Mais dans la transformation, le processus même de translation est mis au défi, observé, miné pour finalement être mis en pièces. Dans une translation typique, le moi (ou le sujet) accède à une nouvelle façon de penser le monde (ou les objets) ; mais dans la transformation radicale, le moi devient sujet d’enquête, il est scruté, saisi par le cou, et littéralement étranglé jusqu’à ce que mort s’ensuive.
Encore une fois, dans la translation horizontale – qui est de loin la fonction la mieux partagée, la plus étendue et la plus usitée de la religion – le moi devient, pour un temps, heureux dans son avidité, satisfait dans son esclavage, calmé face à l’épouvantable terreur qui est au cœur même de son conditionnement. Dans la translation, le moi pénètre endormi dans ce monde, et trébuche, myope et insensible, dans le cauchemar du Samsara, muni d’une carte cousue de morphine pour le guider. Tel est en effet la condition commune à toute l’humanité religieuse, condition que précisément les maîtres d’une spiritualité radicale et transformatrice sont venus défier et ont fini par défaire.
Car dans la transformation authentique, il n’est plus question de croyances mais de la mort du croyant ; plus question de translater le monde mais de le transformer ; plus question de trouver du réconfort, mais l’infini de l’autre côté de la mort. Le moi n’est pas là pour qu’on le satisfasse mais pour qu’on le réduise en cendres.
Alors que de toute évidence je viens de parler en termes favorables de la transformation et de dénigrer la translation, en réalité dans l’ensemble, ce sont deux fonctions incroyablement importantes et totalement indispensables. Les individus ne sont pas pour la plupart nés éveillés. Ils naissent dans un monde de péché et de souffrance, d’espoir et de peur, de désir et de désespoir. Ils naissent en tant que moi, disposé et pressé d’en découdre, un moi débordant d’appétit, de soif, de larmes et de terreur. Ils commencent à un très jeune âge à apprendre à translater leur monde, l’interpréter pour le comprendre et lui donner un sens, et pour se défendre de la terreur et de la torture à peine dissimulées sous la surface heureuse du moi séparé.
Pour autant que nous, vous et moi, puissions vouloir transcender la simple translation et trouver une transformation authentique, il n’en est pas moins vrai que la translation remplit un rôle absolument nécessaire et crucial pour une part essentielle de notre vie. Ceux qui ne peuvent translater correctement avec un certain degré d’intégrité et de véracité, tombent rapidement dans la névrose ou, pire, la psychose.

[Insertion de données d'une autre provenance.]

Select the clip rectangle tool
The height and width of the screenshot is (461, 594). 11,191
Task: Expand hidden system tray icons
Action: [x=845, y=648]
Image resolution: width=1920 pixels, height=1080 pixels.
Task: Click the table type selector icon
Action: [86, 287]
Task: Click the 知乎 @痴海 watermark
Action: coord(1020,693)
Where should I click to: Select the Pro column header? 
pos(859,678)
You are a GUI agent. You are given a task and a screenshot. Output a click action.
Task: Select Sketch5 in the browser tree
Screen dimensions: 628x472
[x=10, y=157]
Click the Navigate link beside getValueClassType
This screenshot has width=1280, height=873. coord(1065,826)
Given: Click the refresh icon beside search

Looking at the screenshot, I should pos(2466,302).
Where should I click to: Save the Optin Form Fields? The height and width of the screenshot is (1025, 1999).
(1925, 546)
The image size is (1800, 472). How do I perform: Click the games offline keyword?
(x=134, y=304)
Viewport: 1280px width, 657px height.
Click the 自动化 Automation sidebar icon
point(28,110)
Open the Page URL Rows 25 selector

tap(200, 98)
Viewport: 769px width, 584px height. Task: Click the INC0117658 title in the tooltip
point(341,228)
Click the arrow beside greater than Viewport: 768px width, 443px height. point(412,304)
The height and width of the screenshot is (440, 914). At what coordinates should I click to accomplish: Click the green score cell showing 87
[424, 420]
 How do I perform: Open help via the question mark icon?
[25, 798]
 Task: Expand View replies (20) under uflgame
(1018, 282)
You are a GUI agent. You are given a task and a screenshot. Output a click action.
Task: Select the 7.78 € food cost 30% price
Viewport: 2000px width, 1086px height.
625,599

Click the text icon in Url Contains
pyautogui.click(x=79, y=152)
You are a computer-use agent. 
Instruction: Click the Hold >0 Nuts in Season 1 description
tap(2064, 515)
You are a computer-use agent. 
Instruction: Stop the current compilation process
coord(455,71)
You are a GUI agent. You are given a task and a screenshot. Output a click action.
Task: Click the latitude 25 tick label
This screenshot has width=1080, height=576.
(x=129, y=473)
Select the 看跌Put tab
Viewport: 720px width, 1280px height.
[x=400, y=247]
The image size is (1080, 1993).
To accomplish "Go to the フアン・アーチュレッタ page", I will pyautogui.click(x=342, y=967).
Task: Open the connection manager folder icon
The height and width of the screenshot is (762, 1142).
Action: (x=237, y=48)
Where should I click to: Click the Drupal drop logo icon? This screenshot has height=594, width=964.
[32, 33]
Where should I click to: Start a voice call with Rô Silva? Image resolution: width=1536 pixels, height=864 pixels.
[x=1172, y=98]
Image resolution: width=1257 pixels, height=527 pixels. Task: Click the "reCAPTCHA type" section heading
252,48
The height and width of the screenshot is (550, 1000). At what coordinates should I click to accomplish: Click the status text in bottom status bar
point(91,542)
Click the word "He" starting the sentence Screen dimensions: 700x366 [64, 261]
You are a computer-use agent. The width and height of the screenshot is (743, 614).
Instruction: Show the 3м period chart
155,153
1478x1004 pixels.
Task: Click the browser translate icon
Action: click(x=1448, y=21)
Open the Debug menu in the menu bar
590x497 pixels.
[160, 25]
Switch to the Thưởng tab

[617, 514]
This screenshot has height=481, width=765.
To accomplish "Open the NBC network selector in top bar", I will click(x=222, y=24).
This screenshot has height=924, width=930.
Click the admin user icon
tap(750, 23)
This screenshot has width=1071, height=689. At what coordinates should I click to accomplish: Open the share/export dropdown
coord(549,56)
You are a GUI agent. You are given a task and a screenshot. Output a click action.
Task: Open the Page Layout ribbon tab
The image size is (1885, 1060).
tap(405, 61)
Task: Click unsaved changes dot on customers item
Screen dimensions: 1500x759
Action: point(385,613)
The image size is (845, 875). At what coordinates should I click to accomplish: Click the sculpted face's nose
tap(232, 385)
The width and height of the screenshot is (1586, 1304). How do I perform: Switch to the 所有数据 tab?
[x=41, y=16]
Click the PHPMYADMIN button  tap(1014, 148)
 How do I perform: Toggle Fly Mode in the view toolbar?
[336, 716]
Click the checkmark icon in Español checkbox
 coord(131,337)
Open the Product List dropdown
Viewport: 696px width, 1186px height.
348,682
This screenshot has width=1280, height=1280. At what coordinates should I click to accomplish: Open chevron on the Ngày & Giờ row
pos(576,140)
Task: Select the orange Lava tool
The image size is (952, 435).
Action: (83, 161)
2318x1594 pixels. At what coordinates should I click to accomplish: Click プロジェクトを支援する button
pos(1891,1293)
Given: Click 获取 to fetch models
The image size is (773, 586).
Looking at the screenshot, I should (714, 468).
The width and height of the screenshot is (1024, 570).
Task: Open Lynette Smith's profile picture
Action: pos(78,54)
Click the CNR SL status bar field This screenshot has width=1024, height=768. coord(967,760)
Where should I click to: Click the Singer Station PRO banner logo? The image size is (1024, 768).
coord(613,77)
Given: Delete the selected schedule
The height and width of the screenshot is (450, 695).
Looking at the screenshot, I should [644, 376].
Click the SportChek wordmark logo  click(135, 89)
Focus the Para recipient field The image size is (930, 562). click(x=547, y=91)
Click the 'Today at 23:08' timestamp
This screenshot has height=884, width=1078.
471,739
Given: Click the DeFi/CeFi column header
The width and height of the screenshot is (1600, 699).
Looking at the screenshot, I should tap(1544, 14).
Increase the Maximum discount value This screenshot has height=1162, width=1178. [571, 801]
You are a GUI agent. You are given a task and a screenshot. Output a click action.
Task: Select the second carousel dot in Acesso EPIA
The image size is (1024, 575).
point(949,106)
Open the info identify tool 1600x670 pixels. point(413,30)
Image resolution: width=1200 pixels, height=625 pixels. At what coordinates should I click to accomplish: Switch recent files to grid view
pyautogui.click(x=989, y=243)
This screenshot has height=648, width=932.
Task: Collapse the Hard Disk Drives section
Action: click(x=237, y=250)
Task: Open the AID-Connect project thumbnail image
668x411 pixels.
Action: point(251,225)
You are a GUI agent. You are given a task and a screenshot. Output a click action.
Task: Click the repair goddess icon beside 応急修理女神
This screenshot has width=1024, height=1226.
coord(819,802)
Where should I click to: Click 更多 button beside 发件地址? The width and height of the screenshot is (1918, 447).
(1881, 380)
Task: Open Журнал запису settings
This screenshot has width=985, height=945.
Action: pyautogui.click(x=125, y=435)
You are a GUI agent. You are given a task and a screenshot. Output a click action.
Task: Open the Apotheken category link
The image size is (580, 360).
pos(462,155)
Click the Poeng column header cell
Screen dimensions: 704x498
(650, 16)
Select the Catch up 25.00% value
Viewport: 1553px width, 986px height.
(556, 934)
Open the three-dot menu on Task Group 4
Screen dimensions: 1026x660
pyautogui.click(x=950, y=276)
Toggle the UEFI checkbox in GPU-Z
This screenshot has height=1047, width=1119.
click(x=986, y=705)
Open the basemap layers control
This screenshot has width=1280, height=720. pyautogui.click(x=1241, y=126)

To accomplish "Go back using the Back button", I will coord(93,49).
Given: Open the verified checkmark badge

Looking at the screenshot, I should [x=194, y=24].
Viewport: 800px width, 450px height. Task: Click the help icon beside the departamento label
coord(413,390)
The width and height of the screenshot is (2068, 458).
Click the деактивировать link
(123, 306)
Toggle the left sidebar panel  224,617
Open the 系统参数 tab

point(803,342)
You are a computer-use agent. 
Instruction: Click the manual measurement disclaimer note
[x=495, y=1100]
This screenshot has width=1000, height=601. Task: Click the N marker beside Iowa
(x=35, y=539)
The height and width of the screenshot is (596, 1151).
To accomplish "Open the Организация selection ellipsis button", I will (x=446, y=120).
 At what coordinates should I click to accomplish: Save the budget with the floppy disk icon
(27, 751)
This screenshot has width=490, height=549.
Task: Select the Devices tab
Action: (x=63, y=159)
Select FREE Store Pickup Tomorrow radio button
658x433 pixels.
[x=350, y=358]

Le monde cesse alors d’avoir un sens : au lieu d’être transcendées, les frontières entre le moi et le monde commencent à s’écrouler. Loin de la révélation, c’est la régression, non la transcendance mais le désastre.
Cependant à un moment donné de notre processus de maturation, même la translation la plus adéquate et la plus solide ne remplit plus son rôle de consolation. Aucune nouvelle croyance, aucun nouveau paradigme, mythe ou idée ne ternira le flot d’une angoisse grandissante. Ce n’est plus une nouvelle croyance pour le moi mais une transcendance totale du moi qui devient alors le seul chemin possible.
Et pourtant les personnes prêtes à suivre un tel chemin sont une infime minorité. Elles l’ont toujours été et le seront probablement toujours. Pour le plus grand nombre, une quelconque croyance religieuse tombera dans la catégorie « consolation », utilisée comme une nouvelle translation horizontale pour façonner un sens à ce monde monstrueux. La religion a en majorité toujours servi cette première fonction et elle le fait très bien.
Voilà pourquoi j’utilise le terme de « légitimité » pour décrire cette première fonction (la translation horizontale et la création de sens pour le moi séparé). Offrir une légitimité au moi – une légitimité pour ses croyances, paradigmes, visions du monde, et façons de vivre – est une part importante des services rendus par la religion. Ce rôle de légitimation – aussi temporaire, relative, non-transformatrice, ou illusoire qu’il soit – a néanmoins représenté la plus importante fonction – unique en son genre – des traditions religieuses mondiales. Par sa capacité à offrir un sens horizontal, une légitimité et une sanction au moi et à ses croyances, ce rôle de la religion a de tout temps servi de « ciment social » unique, le plus important qu’une culture puisse avoir.
Il n’est jamais facile ni léger de toucher au ciment fondamental qui donne sa cohérence à une société donnée. Car le plus souvent, lorsque ce ciment se dissout – lorsque la translation se dissout – il en résulte, comme nous le disions plus haut non pas une révélation mais une régression, non pas une libération mais un chaos social. (Nous y reviendrons.)
Là où la religion de translation apporte légitimité, la religion de transformation offre authenticité. Les quelques individus qui sont mûrs – c’est-à-dire dégoûtés des souffrances du moi séparé et désormais incapables d’embrasser la vision du monde légitime – entendent de plus en plus intensément l’appel à une authenticité, un éveil, une libération authentiques. Et selon votre capacité à supporter la souffrance, vous répondrez tôt ou tard à l’appel de l’authenticité de la libération sur l’horizon perdu de l’infini.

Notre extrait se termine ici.